Victor-Lévy Beaulieu
Écrire sur
Facebook. La vieille dame de Saint-Pétersbourg
Notre-Dame-des-Neiges,
Trois-Pistoles, 2021, 208 p., 39,95 $.
La vie est un éclair, la mort sans fin
Victor-Lévy Beaulieu publia Ma Chine à moi le printemps dernier. Pour contourner le spleen d’après chef-d’œuvrage, il s’est remis au jogging intellectuel en affichant une prose nouvelle quotidiennement, ou presque, sur face de bouc. Il a ainsi renoué avec cette jouissive novlangue sienne, une appropriation du discours sans cesse réinventé. Après quelques mois sur le réseau, il s’est dit : « Pourquoi ne pas transformer cette centaine de contes et de racontars en un livre auquel on joindrait les illustrations que les facebookiens apprécient tant? » Et voilà qu’arrive Écrire sur Facebook.
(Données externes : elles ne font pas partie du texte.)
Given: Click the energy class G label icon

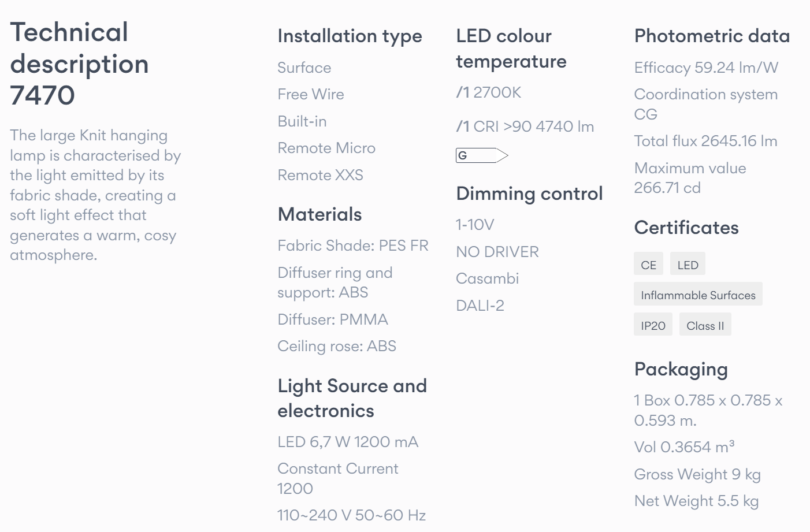Looking at the screenshot, I should click(x=482, y=155).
La vieille dame de Saint-Pétersbourg, contes et racontars.
De la centaine de messages parus de février à juin 2021, l’auteur en a conservé plus d’une cinquantaine, fusionnant les histoires racontées sur quelques jours. Ainsi, « Hell de Hell! » réunit les textes parus du 18 au 23 mars; il y relate la visite du réalisateur de Race de monde aux Trois-Pistoles qu’il avait invité, car il voulait lui faire comprendre pourquoi le comédien Robert Rivard devait impérativement interpréter le personnage de l’oncle Phil.
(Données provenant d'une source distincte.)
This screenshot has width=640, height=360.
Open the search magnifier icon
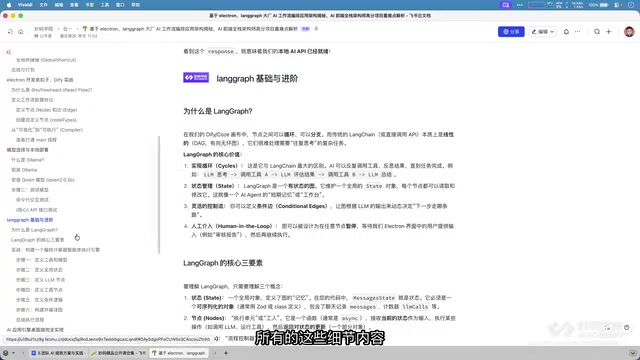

Il en va de même pour la truculente
histoire de « la vieille dame de Saint-Pétersbourg » du titre, une
remarquable fantasmagorie dont vous vous souviendrez longtemps tellement cette
vieillissante dame indigne est à la hauteur des grands personnages dont foisonne l’œuvre de VLB.
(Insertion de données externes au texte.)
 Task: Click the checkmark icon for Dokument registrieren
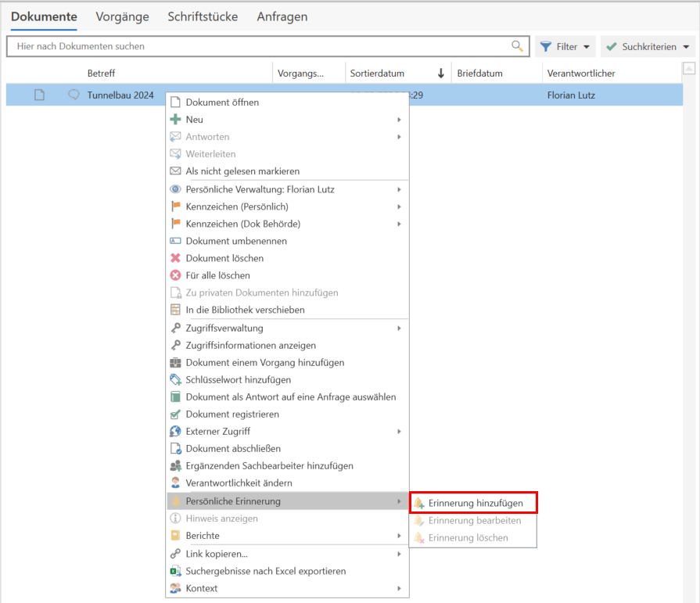coord(175,415)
Comment a-t-il assemblé une telle
courtepointe de mots et d’images? Outre les récits dont je viens de parler, tous
sont, à peu de chose près, identiques à l’original. Il y a cependant un ajout important :
les exergues en tête de chacun, comme autant de poèmes dont les images illustrent
le thème qu’ils jouxtent. Voyez ces exemples :
Ce qui est
sans partage
Dans sa vie
Ne laisse
pas de quoi
Se
ressouvenir.
Ou :
L’enfance ne
se vit pas
Dans l’action
Mais dans
quelque chose
De plus
subtil,
Qu’on
appelle l’innocence
À défaut de
pouvoir
La mieux
nommer.
Et enfin :
La
littérature des autres
A au moins
ceci de bon :
Elle est
consolante
Parce
qu’elle sait mieux exprimer
Ce qui ne
peut pourtant pas l’être.
Il y a dans ce patchwork des couleurs
et des motifs entrelacés. Il en va ainsi de "l’art de se remembrer" :
« J’aime cette expression et je trouve dommage qu’on l’ait mise de côté comme
tant de belles choses venues de la langue française. Se remembrer, c’est se
souvenir tout à coup et presque toujours par hasard d’un moment particulier du
passé qui, nous revenant à l’esprit, change quelque chose de fondamental en son
soi-même. »
Une question revient telle une
marée d’un livre de VLB à l’autre : quelle est l’origine de son prénom. "Drôle
de parentelle" nous l’apprend avec toute la richesse de la langue que l’écrivain
sait si bien renouvelée. Victor lui vient de son parrain et Lévy, d’une histoire
géopolitique « d’une tribu juive en exil en royaume de France, tribu
surbroquée les Lévy-LeRoy. » « Si ce jour d’hui, je souffre peut-être
d’une schizofinie mal identifiée mais fiable, c’est à cause que dans ma famille
où c’est que ma mère aguissait le nom de Victor, j’étais surnommé Lévy… sauf, manquablement,
quand on rendait vesite à mononcle Victor. Je sortais de là avec deux gros cinquante
cents en argent sivousplaît, mais les oreilles pas mal écorchées, de quoi pus
savoir rien de mon identifiable! »
Écrire dans les médias sociaux peut
sembler un talent dont tous les abonnés sont doués. Nenni, car combien de fois
les cheveux nous dressent sur la tête en constatant le bas niveau de littéracie
qu’on y pratique, une constatation que font aussi les profs de cégep et d’université.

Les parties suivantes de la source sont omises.